Exercise materials:
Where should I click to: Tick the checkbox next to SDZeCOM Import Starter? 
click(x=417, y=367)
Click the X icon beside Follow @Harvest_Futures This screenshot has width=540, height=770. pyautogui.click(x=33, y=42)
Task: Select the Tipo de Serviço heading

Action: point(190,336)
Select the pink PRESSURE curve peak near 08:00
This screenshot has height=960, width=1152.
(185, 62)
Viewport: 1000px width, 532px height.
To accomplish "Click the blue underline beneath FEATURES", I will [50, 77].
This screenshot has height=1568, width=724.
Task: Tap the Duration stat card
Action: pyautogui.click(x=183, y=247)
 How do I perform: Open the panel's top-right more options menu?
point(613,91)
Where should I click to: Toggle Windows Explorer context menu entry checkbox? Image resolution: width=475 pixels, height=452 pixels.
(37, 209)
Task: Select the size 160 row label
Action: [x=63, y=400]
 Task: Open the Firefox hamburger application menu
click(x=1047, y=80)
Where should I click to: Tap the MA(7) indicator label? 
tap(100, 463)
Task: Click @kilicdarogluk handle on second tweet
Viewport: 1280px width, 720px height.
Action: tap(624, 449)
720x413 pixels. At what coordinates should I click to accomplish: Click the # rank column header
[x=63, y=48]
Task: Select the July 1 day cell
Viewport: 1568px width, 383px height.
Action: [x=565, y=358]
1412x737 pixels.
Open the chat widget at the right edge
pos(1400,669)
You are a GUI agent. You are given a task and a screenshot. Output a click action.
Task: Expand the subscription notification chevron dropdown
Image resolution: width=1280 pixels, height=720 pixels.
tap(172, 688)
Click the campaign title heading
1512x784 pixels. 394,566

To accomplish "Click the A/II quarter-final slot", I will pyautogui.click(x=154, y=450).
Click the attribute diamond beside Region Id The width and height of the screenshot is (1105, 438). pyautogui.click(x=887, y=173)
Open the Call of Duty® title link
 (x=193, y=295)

Required work:
The complete listing is needed again, with each line reproduced exactly.

Written answer:
Where should I click to: Tick the checkbox next to SDZeCOM Import Starter? 
click(x=417, y=367)
Click the X icon beside Follow @Harvest_Futures This screenshot has width=540, height=770. pyautogui.click(x=33, y=42)
Task: Select the Tipo de Serviço heading

Action: point(190,336)
Select the pink PRESSURE curve peak near 08:00
This screenshot has height=960, width=1152.
(185, 62)
Viewport: 1000px width, 532px height.
To accomplish "Click the blue underline beneath FEATURES", I will [50, 77].
This screenshot has height=1568, width=724.
Task: Tap the Duration stat card
Action: pyautogui.click(x=183, y=247)
 How do I perform: Open the panel's top-right more options menu?
point(613,91)
Where should I click to: Toggle Windows Explorer context menu entry checkbox? Image resolution: width=475 pixels, height=452 pixels.
(37, 209)
Task: Select the size 160 row label
Action: [x=63, y=400]
 Task: Open the Firefox hamburger application menu
click(x=1047, y=80)
Where should I click to: Tap the MA(7) indicator label? 
tap(100, 463)
Task: Click @kilicdarogluk handle on second tweet
Viewport: 1280px width, 720px height.
Action: tap(624, 449)
720x413 pixels. At what coordinates should I click to accomplish: Click the # rank column header
[x=63, y=48]
Task: Select the July 1 day cell
Viewport: 1568px width, 383px height.
Action: [x=565, y=358]
1412x737 pixels.
Open the chat widget at the right edge
pos(1400,669)
You are a GUI agent. You are given a task and a screenshot. Output a click action.
Task: Expand the subscription notification chevron dropdown
Image resolution: width=1280 pixels, height=720 pixels.
tap(172, 688)
Click the campaign title heading
1512x784 pixels. 394,566

To accomplish "Click the A/II quarter-final slot", I will pyautogui.click(x=154, y=450).
Click the attribute diamond beside Region Id The width and height of the screenshot is (1105, 438). pyautogui.click(x=887, y=173)
Open the Call of Duty® title link
 (x=193, y=295)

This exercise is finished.